Built-In Bastard Radar

Introduction: From the notes on www.marillion.com: Steve Hogarth commented on John Helmer's lyrics, "It's a song about girls being attracted to bastards, as they often seem to be. I get the feeling he'd maybe lost 1-0 to a bastard way down the line, and it was his way of getting back. I don't know. Maybe he was taking the piss out of me, deriving some quiet, mischievous joy out of asking me to sing these words."

I was able to ask John about this when I interviewed him for the Web UK in 2005: "No, but he's definitely my love rival, if that's what he's getting at!

"It might have been the other way round. I remember when I was a young man and I was behaving with such probity as I now behave with in my relationships, I certainly found the worse you behaved, there were benefits for cheating when you were 20-something and in a band. But it definitely wasn't trying to get at Steve."

Tumble Down The Years

Introduction: From the notes on www.marillion.com: Steve Hogarth comments on John Helmer's lyrics: "It's probably a song about marriage or a very long relationship, about how that commitment that you make at the outset is watered down or lost. It moves from the early, idealistic stage and intensity of romance through the mundane and then into crisis and the unpicking of the relationship and yet, it really ends up saying "Let's hold on to this and be stronger and closer for having made the journey."

Lyrics: John Helmer

Interior Lulu

Introduction: From the notes on www.marillion.com:Steve Hogarth wrote the complicated lyric, which introduces us to a 'funny little girl' who can't quite carry-off her bohemian pretentions. The focus moves to Hogarth himself, and his realisation and guilt that by writing from personal experience, you empower your work only to cheapen the memory or the emotion which inspired it.

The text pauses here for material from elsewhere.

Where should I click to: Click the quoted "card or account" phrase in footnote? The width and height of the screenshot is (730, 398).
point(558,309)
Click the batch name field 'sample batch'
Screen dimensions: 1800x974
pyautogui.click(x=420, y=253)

"One day, you'll have exhausted everything that you are. Everything that was ever precious to you will have gone, to be redefined in verse 2 of some song or other, and then what are you gonna do, when you run out of life to write about?"

House

Introduction: From the notes on www.marillion.com: Steve Hogarth wrote: "Funny, while we were working on this song overdubbing in the studio I picked up a copy of Q (monthly British rock magazine, 1986-2015 - Literary Ed) and read this interview with Massive [Attack]'s Robert del Naja and when he was asked what he was listening to at the moment he said, among others, 'some old progressive rock albums', which was kind of surprising and a little spooky considering what we were working on.